Excerpted text:
================
Phillips was also impressed by the paper’s progressive viewpoints, even for the time. The paper criticized local Klan leader’s stance against efforts to register African-American voters and often engaged in thoughtful discussions on what it means to be “insane.”

“I really think that they embraced who they were and I think that makes it even more interesting,” Phillips said. “Because there’s a self-awareness that’s manifested through their writings and their views on issues of the day and everyday life in the hospital.”

The paper was meant to serve as a means of communication between the hospital and the community as well as a look into the lives of the patients who lived there, said Steve Davis, a historian for the Alabama Department of Mental Health.

“If we didn’t have a Meteor we would have no idea what life was like for a patient at that point in time except what we get out of the annual reports,” Davis said, ”I think it humanizes the people that were there. You’ve got a cross-section of people that are just like a cross-section of people in the state at this point in time and it will probably be similar to the dynamics of the state of that time.”

Davis said he thinks the paper was truly driven by one man, the patient that supposedly served as its editor and attributes the paper’s later irregular production to that man’s deteriorating interest and health.

“I believe this was a really educated guy who knew how to print the paper himself so it didn’t cost the hospital,” he said. “And so you’ve got something with one guy, but if he doesn’t feel like doing it, then it doesn’t get done.”

While Davis said he couldn’t reveal the probable editor’s name since they were once a patient, Phillips has his own theory about who the man was – a hospital resident named Joseph Goree.

Phillips came to the conclusion after determining which articles were written by the editor, noticing many were signed at the end with a simple “G.” He then discovered an old newspaper article from the Tuskaloosa Gazette that named Goree as the editor of the paper. A book published by a preacher, an exposé of Bryce, noted that Goree was a publisher.

According to research done by Phillips, Goree was born in Alabama and his family was involved with Judson College. He later left Alabama, after attending the University here in Tuscaloosa for a year, to go to Brown University, where he was married and lived in Indianapolis before coming back and being committed to the Alabama Insane Hospital for reasons unknown. Goree died, most likely from dementia, in 1890, several years after The Meteor’s last publication. He was buried in a numbered grave.
================
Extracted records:

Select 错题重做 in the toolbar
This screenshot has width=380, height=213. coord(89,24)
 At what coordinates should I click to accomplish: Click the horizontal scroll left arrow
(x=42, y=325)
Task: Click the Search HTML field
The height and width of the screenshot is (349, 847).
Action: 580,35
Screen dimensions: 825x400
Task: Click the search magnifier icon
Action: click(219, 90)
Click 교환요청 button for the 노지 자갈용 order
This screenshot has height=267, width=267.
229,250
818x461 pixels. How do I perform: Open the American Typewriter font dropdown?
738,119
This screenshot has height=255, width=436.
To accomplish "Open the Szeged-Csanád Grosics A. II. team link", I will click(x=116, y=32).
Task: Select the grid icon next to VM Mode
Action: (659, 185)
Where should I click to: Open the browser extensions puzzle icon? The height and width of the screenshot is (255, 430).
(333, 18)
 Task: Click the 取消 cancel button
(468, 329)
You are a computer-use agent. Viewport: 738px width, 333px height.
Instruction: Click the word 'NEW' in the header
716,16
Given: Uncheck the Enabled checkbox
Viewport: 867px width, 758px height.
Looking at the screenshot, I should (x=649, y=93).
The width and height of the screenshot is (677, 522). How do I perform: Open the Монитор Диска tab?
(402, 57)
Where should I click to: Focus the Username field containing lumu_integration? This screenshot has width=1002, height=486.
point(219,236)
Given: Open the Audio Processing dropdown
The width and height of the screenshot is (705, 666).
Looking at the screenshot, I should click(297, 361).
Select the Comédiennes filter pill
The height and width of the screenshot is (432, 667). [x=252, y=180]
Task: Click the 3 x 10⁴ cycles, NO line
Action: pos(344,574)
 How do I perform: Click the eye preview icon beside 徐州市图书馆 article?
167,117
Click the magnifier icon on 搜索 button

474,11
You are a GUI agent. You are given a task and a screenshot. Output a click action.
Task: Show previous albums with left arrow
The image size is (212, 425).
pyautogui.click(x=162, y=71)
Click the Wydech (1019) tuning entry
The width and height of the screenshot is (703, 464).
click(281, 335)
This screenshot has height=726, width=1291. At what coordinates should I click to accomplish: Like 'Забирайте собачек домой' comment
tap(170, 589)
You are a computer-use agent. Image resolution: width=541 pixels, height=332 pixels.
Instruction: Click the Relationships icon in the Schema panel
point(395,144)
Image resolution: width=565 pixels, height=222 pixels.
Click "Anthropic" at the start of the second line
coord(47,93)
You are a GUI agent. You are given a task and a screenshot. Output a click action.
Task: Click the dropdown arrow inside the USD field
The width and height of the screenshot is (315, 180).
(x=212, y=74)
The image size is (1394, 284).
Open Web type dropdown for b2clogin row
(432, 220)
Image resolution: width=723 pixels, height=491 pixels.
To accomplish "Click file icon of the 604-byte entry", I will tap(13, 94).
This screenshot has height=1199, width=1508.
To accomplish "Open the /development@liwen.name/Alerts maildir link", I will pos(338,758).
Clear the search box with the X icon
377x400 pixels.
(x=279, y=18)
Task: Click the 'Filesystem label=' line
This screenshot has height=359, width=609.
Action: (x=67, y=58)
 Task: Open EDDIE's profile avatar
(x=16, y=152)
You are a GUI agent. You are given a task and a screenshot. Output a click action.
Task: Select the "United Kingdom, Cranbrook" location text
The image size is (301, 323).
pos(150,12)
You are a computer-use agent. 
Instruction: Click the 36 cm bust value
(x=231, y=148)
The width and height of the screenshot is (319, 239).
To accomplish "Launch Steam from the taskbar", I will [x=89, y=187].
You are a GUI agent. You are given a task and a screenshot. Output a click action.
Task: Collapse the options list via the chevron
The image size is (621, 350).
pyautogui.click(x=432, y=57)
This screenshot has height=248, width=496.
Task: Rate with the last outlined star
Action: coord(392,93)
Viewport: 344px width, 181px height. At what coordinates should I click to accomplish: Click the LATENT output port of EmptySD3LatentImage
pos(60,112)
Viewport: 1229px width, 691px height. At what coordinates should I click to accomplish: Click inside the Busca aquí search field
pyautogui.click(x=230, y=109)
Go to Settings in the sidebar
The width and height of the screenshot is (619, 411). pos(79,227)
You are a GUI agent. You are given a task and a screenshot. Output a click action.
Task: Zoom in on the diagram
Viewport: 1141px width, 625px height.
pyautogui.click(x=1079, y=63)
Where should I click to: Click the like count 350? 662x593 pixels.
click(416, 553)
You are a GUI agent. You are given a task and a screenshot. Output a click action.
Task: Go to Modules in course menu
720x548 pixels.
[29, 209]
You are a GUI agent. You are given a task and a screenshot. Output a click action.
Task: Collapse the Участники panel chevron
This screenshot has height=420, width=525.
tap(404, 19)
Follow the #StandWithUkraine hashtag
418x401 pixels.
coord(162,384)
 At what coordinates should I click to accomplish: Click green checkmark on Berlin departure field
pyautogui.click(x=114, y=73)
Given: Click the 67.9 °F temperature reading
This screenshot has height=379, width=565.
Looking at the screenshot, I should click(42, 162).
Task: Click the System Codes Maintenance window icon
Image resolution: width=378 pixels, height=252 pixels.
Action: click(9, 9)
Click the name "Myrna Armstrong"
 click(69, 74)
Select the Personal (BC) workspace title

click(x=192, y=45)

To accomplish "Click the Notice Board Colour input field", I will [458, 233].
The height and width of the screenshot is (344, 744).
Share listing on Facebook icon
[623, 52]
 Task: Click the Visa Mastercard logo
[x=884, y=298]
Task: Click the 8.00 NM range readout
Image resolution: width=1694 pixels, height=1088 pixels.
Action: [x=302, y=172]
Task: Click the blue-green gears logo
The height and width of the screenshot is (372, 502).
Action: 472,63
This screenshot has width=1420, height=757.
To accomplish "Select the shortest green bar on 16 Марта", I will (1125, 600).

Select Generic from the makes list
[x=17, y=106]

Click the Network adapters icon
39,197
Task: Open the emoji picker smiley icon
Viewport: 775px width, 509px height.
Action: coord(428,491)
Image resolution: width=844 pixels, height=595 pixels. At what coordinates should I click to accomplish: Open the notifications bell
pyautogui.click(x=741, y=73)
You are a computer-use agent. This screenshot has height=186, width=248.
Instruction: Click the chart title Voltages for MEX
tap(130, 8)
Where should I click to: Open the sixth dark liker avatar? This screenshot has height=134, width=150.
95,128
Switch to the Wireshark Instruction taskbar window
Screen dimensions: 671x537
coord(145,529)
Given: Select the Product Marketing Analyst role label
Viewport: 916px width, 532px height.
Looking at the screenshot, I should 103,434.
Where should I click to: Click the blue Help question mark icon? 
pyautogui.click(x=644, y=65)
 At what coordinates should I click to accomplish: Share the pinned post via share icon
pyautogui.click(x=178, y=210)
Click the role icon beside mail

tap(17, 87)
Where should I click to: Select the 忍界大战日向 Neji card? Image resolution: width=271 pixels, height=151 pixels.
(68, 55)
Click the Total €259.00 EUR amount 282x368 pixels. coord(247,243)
================
What is required: Continue the article about The Meteor, the newspaper from the Alabama Insane Hospital, picking up after its final sentence.

Result of the task:
“It started out, I think, there was a lot of editorial humor and a lot of social commentary and then the more the paper went on,” Phillips said. “I think in later years he lost that and it just became more of like a calendar of events and a look around town and things like that. I think it lost some of its spirit.”

The paper established a clear outlet for communicative and therapeutic endeavors. Despite irregular publication and the passing of the paper’s editor, The Meteor seemed to accomplish more than many expected it to.

“They meant for it to be the go-between for the hospital and the communities,” Davis said. “Just as much as it was meant to be read by patients, there would be instructions on if you visited the hospital, the best things to do if you went to the ward, what you might encounter and how to be appropriate to the people that live there. And that’s a concept that really grew a lot in the advocacy programs of the 1970s into the present and there it is in the 1870s.”

Eventually, the staff of the paper decided to publish it just for themselves and the residents of the Alabama Insane Hospital.

“THE METEOR will be printed in future solely for the use of the patients of the Hospital,” an issue from 1876 said. “If a copy fall into the hands of persons not attached to the institution, they may discover if they have an equitable right to read it, by asking themselves the following query: ‘Have I a thoroughly sound and well-balanced mind, free from quips and cranks of every kind?’ If yes, return the paper to the Hospital, as an estray.”